Begin Document excerpt

Monday, November 28, 2011
View story as PDF
OTHER OPINION: SHALE DRILLING
ALTHOUGH Pennsylvania Gov. Tom Corbett has called for counties and local municipalities to impose an impact fee on firms extracting natural gas from the Marcellus Shale formation, it doesn’t go far enough and virtually gives away a Pennsylvania resource.
Corbett called for an impact fee of up to $160,000 per well paid over 10 years to help pay for the cost to regulate the drilling and fix any environmental damage.
If Corbett’s proposal were to clear the Legislature intact, 75 percent of the funds collected would be split by counties and municipalities that are home to the drilling for a wide range of uses, including improvements to roads, bridges and water and sewer systems. The revenue also could be used for social services and emergency responders.
The remaining 25 percent would go to the state for environmental protection, road and bridge improvements, health studies, emergency response and pipeline safety.

End Document excerpt
Begin Material

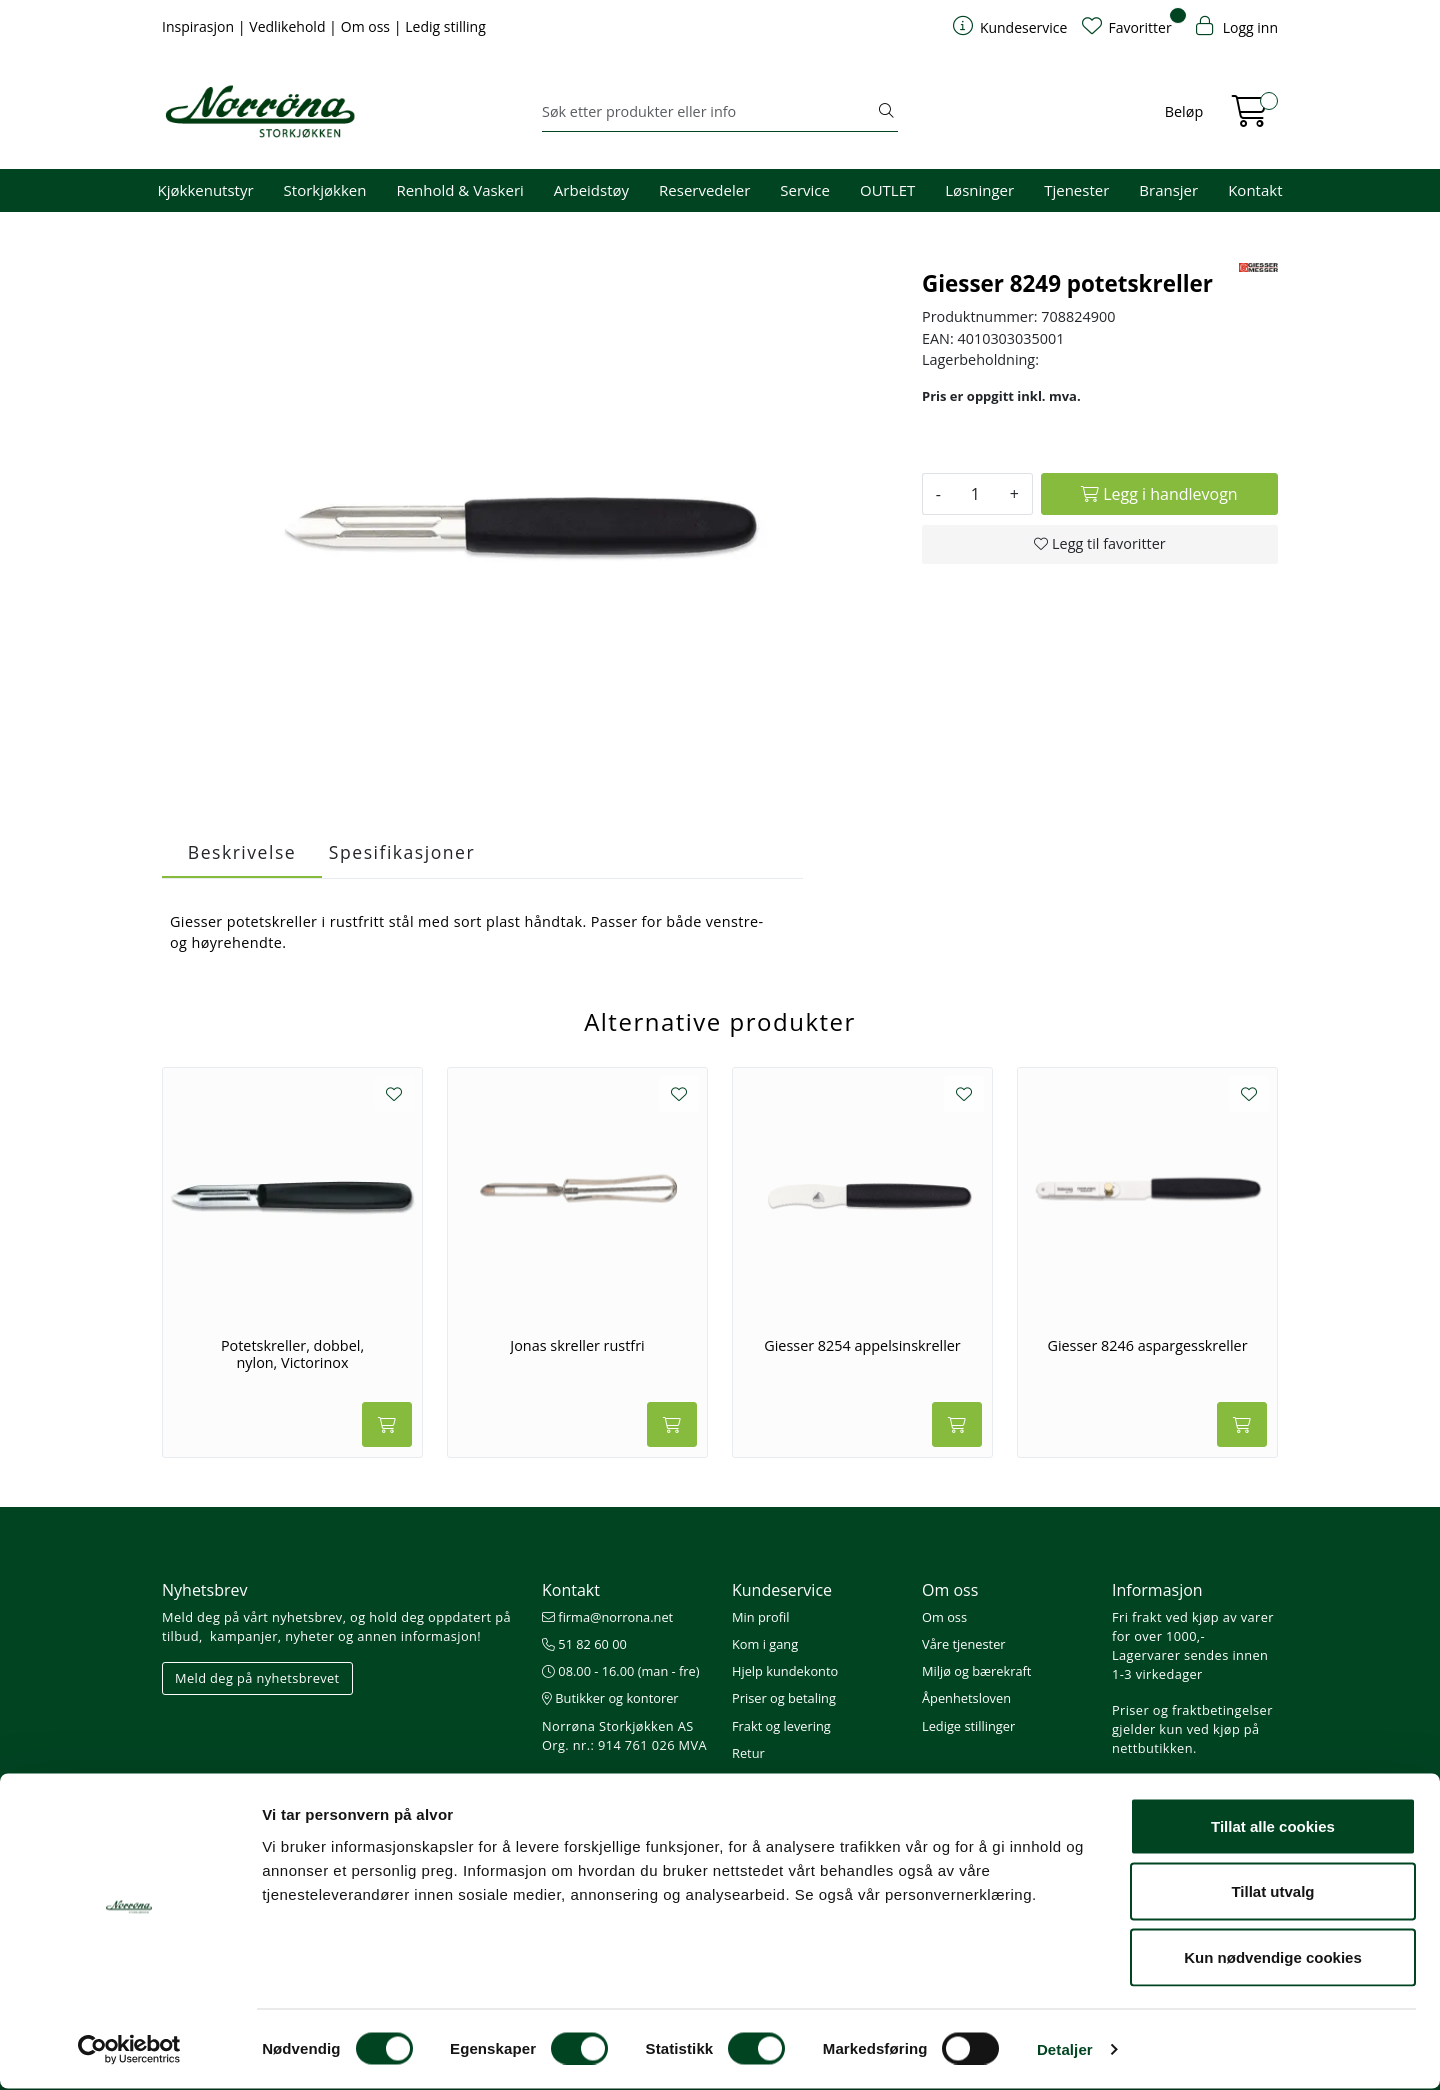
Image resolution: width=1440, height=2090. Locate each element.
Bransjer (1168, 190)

End Material

_Work to complete_:
[1] In the shale drilling editorial, what is Corbett's impact fee meant to pay for? Answer in one to three sentences.
[2] Answer these questions from the shale drilling editorial:
(a) From which formation are the firms extracting natural gas?
(b) Over how many years would the impact fee per well be paid?
(c) What share of the collected funds would go to the state?
[3] Rewrite the part of the shale drilling editorial starting with "If Corbett’s proposal" and going on through "and emergency responders.", putting "General Assembly" in place of "Legislature".
The data comes from a separate source unrelated to the editorial on shale drilling.

_Full solutions_:
[1] Corbett proposed a fee of up to $160,000 per well, paid over 10 years. It would help pay for the cost of regulating the drilling and fixing any environmental damage.

[2]
(a) The Marcellus Shale formation.
(b) 10 years.
(c) 25 percent.

[3]
If Corbett’s proposal were to clear the General Assembly intact, 75 percent of the funds collected would be split by counties and municipalities that are home to the drilling for a wide range of uses, including improvements to roads, bridges and water and sewer systems. The revenue also could be used for social services and emergency responders.